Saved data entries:

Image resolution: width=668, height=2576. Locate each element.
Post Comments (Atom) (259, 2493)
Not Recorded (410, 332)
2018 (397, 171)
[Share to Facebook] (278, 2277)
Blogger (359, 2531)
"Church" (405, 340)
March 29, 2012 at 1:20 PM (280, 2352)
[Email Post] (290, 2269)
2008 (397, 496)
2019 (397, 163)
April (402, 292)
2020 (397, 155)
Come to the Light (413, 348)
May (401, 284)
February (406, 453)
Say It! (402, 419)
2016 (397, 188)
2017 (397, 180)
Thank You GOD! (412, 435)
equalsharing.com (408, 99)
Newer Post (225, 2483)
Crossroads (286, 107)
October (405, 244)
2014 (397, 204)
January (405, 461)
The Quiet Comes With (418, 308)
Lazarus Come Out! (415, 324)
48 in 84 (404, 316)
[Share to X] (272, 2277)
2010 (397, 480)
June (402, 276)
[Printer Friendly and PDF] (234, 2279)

What this task involves: Please return every line of the records above that contains the word "Post".

Solution for this exercise:
Post Comments (Atom) (259, 2493)
[Email Post] (290, 2269)
Newer Post (225, 2483)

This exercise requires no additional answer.